■ **Problem description**: Go through the material and copy every line in which "three" appears.

■ **Material provided**:
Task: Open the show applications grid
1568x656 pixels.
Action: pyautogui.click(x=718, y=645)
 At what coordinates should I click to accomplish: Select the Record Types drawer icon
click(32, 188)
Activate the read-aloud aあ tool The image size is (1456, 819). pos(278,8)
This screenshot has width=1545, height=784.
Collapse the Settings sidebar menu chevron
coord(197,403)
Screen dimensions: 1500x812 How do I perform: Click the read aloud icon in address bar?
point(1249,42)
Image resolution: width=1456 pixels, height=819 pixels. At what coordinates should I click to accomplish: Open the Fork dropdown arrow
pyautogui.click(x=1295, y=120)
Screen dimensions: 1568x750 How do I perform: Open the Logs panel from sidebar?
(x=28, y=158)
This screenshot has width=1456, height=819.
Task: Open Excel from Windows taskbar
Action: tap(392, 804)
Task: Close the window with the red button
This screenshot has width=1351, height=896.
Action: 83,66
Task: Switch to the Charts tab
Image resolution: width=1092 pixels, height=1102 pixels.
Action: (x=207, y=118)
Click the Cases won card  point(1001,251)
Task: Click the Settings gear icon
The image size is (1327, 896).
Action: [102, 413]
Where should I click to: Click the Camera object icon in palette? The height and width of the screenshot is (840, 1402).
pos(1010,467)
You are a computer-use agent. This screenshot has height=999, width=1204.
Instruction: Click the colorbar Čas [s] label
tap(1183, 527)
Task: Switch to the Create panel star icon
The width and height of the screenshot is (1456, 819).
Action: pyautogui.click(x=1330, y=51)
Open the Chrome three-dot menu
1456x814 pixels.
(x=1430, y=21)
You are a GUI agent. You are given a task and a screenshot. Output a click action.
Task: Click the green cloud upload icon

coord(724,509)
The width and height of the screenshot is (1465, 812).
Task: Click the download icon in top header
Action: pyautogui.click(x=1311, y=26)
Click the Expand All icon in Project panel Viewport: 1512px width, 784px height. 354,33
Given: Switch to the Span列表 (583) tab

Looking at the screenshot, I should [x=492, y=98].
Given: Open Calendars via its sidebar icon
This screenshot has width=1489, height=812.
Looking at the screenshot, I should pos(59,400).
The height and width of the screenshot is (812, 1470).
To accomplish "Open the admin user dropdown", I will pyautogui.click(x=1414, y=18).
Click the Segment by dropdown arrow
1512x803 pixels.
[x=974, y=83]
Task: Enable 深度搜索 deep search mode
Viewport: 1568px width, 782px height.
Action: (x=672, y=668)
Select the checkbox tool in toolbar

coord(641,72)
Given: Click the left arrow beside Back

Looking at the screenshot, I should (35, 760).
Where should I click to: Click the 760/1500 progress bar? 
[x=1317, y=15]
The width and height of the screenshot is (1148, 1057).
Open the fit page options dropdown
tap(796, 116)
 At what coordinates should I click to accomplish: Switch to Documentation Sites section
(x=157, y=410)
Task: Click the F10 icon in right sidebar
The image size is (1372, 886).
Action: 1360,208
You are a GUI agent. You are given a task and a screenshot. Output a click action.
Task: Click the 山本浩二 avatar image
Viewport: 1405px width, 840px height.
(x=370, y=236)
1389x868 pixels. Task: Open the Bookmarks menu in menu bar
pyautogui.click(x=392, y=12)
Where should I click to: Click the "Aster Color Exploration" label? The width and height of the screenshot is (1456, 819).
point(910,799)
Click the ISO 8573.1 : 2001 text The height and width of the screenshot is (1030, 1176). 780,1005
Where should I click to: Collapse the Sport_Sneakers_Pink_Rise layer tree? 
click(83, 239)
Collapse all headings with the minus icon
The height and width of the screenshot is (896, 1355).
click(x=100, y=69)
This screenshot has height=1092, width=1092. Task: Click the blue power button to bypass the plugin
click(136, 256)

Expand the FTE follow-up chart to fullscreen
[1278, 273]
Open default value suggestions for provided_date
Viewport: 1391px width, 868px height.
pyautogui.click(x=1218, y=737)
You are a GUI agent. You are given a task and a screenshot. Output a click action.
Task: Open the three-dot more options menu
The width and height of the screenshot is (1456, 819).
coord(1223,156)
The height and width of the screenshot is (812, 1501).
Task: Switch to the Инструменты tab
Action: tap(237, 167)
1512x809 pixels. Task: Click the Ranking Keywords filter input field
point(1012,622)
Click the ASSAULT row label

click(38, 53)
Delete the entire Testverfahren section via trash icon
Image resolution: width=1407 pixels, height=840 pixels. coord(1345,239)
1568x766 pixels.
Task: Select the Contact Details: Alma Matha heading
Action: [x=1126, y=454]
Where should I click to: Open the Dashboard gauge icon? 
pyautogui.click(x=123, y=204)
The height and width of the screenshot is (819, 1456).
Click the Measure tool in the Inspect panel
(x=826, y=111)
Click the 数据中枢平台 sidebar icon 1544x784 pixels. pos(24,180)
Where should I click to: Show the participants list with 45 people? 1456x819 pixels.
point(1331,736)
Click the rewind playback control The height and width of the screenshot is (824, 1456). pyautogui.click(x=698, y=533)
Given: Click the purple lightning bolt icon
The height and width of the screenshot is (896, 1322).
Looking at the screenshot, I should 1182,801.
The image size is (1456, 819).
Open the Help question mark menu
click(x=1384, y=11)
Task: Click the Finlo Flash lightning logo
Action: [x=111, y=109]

■ **Reply to the task**:
Open the Chrome three-dot menu
Task: Open the three-dot more options menu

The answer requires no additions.